0
votes

So I've reached the point where my web service call between our Salesforce instance and the client's Lotus Notes database should be working. We have calls to other LN Views that return data as expected.

For further background, we have a java web service that lives on the Lotus Notes Domino server. I am not able to determine which version of Domino server we are using but we're using Domino Designer 9.0 Social Edition. For Salesforce to access it we export a WSDL from Lotus Notes and have SF generate an Apex Class so that we can make function calls to that stub. We're also on the most recent release of Salesforce (pretty sure it's Winter 2014).

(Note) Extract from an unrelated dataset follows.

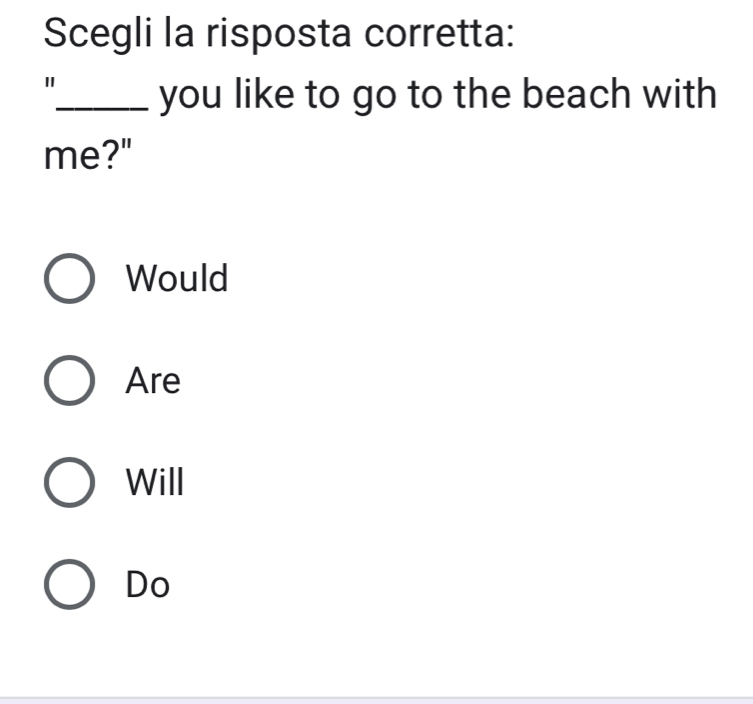Viewport: 753px width, 704px height.
Task: Click the "Are" answer label text
Action: click(x=154, y=382)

For this one view we're hitting a strange IO Exception inside SF. It claims that we have no data in that view. I've checked the View, it has plenty of records. I also have an if block that should return a hard coded string in cases where the view truly has no results. Here's the error message:

System.CalloutException: IO Exception: input contained no data:
Class.LaureateWS.Domino.batchClassDocQuery: line 102, column 1 
Class.LN_Connect.queryClassDocuments: line 668, column 1 
AnonymousBlock: line 2, column 1 
AnonymousBlock: line 2, column 1

I've tried digging through the documentation but nothing discusses this particular problem and everything I've found refers to old versions of Domino Designer. Any help someone can provide on this would be greatly appreciated.

3
Try intercepting the SOAP request/response to see if the malformed data happens there, or that domino is sending the right data.Simon O'Doherty

3 Answers

2
votes

It could be a security issue. If the documents contain reader fields, and if the effective ID that your web service runs under is not listed in those fields (directly, or as a member of a group or role), then the code in your web service will not see those documents.

0
votes

So I realized the error we were running into was basically one of our own making. I edited the WSDL generated class to point to the correct server instead of the default localhost. However, I neglected to include the path to where the nsf lived on said server. Brilliant.

0
votes

i also faced the same issue and later realized that it was deployment issue. for callout we were using named credentials and when migrated to higher environment password for the user was not migrated which was necessary for callout. later i had to manually update the named credentials. i hope this might help you.